The recent arrival of Zuffa Boxing, backed by UFC president Dana White, WWE executive Nick Khan and Saudi finance, proposes a league structure and one belt per division. Warren doubts the practicality of a single-title model, recalling eras when fewer belts left elite fighters frozen out, yet concedes four sanctioning bodies is “too much”. “When an unification fight happens, it’s a big, big thing,” he notes.
Queensberry’s switch to streaming service DAZN in 2025 reflects Warren’s belief that consumption habits have irreversibly changed. “EastEnders at one time had 15 million, 20 million people watching. They’re lucky to get three now,” he says, adding that his grandchildren source entertainment almost entirely through YouTube. With Netflix entering the market—having already screened Anthony Joshua v Jake Paul and preparing to show Tyson Fury’s April comeback against Arslanbek Makhmudov—Warren predicts technology will reshape both broadcast and live-event presentation, citing football’s 3D big-screen trials as a possible template.

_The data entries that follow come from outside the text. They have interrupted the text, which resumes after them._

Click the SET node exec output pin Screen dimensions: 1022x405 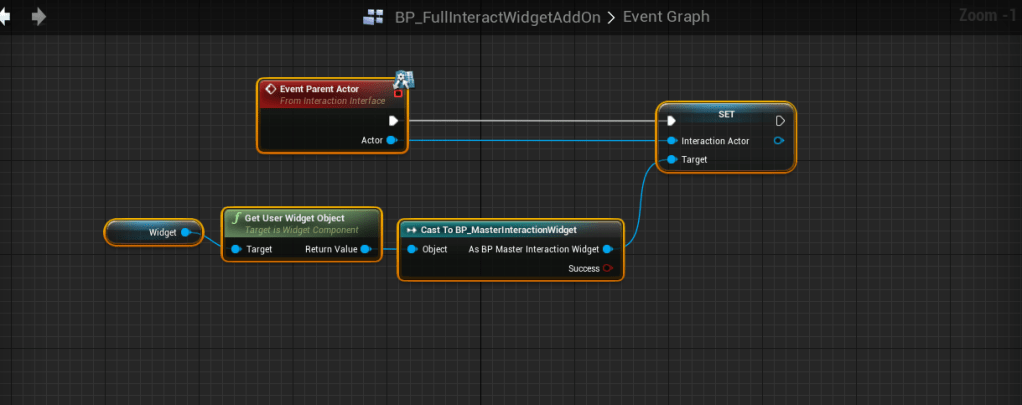[x=780, y=121]
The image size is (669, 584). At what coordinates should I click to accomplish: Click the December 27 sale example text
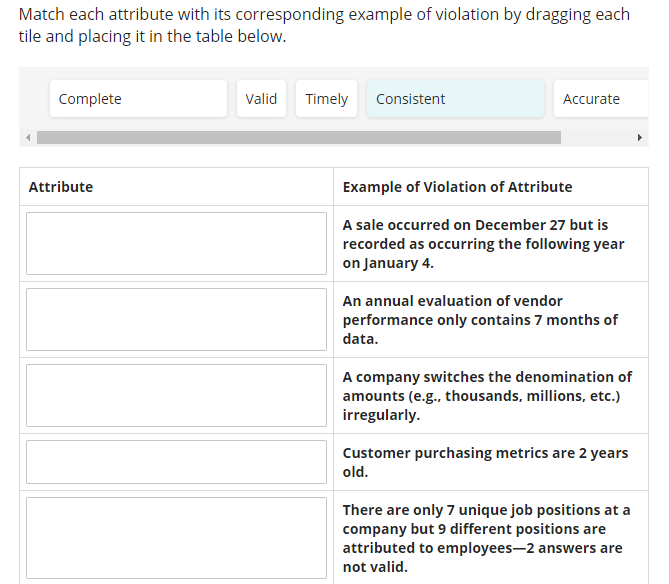point(483,244)
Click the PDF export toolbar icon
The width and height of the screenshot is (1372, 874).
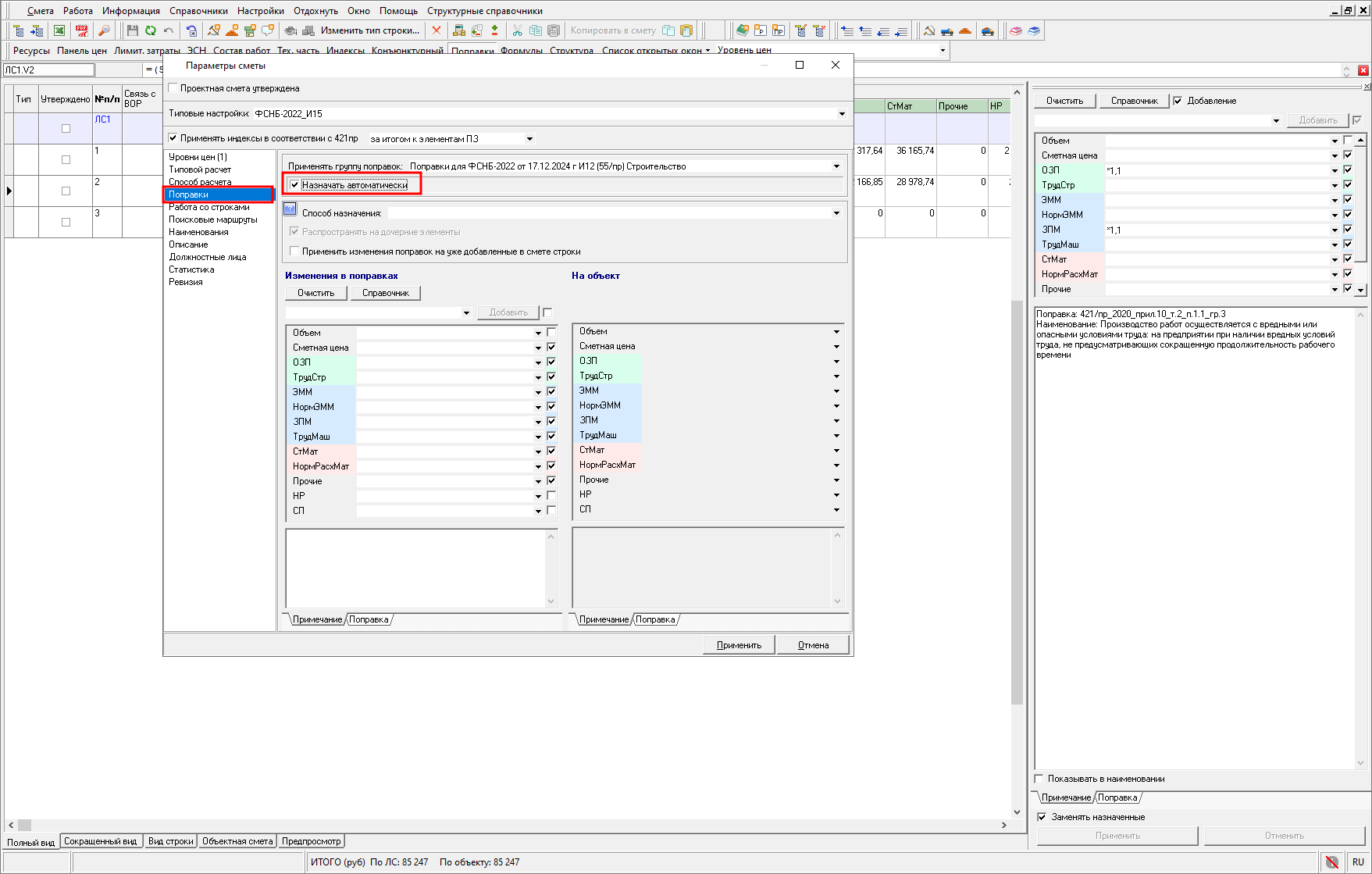(81, 30)
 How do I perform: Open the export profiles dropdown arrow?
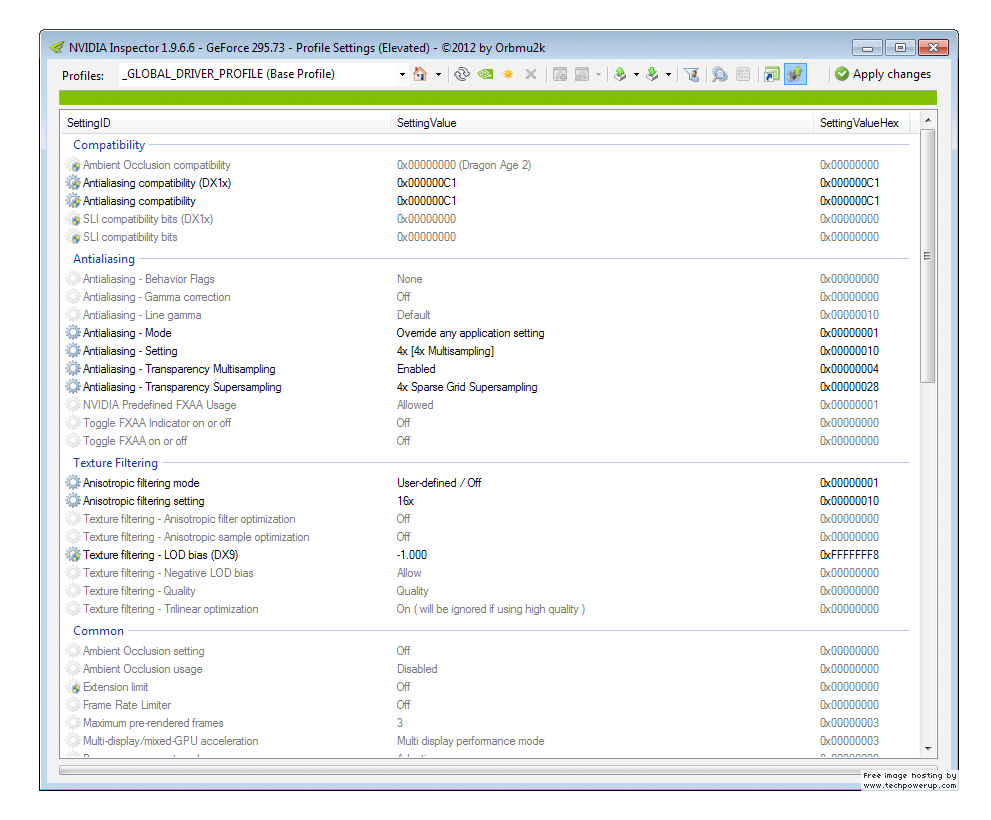tap(635, 74)
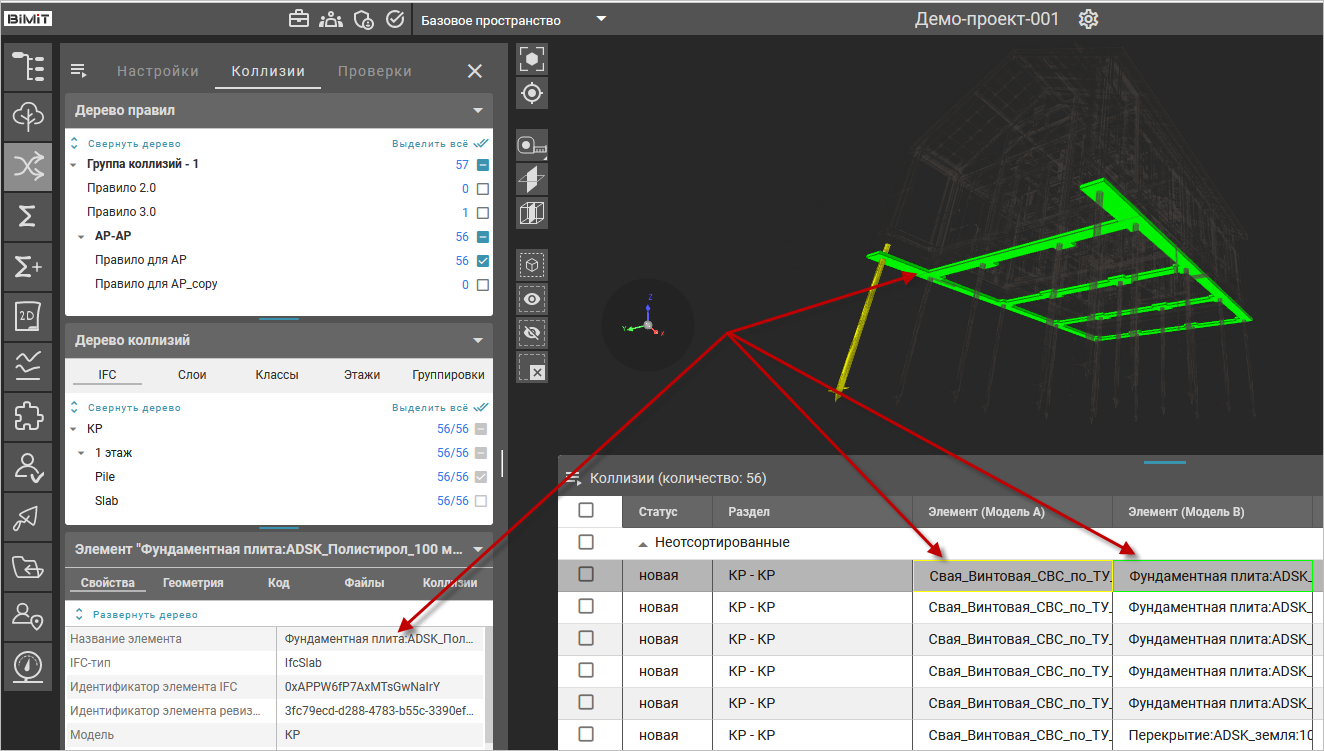This screenshot has height=751, width=1324.
Task: Uncheck the Правило для АР checkbox
Action: tap(483, 261)
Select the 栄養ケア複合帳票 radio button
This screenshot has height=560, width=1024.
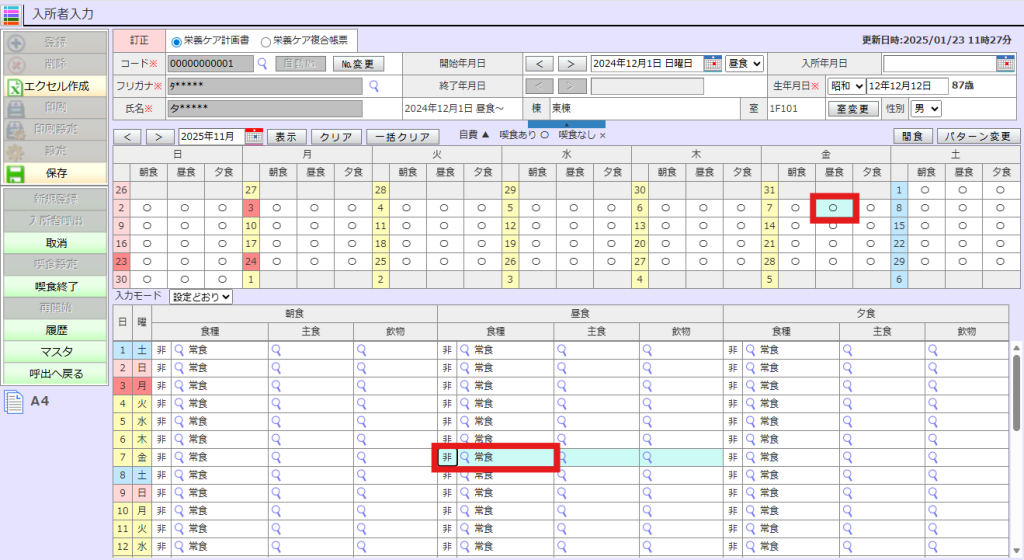(265, 42)
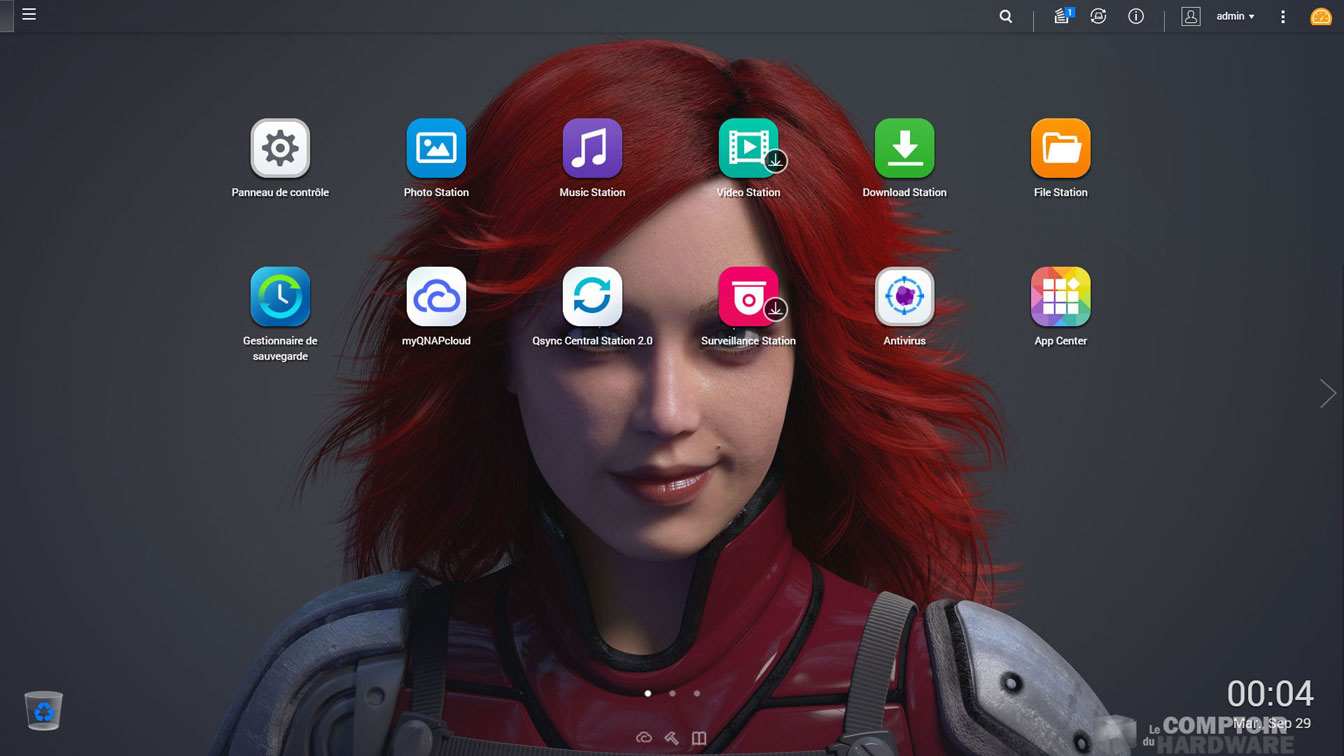Go to next desktop page arrow
The height and width of the screenshot is (756, 1344).
tap(1327, 393)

Despite the digital shift, Warren maintains that ticket revenue will remain the sport’s financial bedrock. “The live gate’s always going to be there,” he says, stressing that promoters must harness new tech to enhance the in-arena and home-viewing experience and, ultimately, fighter earnings.
As Ball steps into the ring on Saturday, Warren’s focus is fixed forward. “The name of the game for any sport, any promoter is to capitalise on how technology is changing, generate income that makes the show a bigger show, makes it successful. And the bottom line of it is the fighters do really, really well.”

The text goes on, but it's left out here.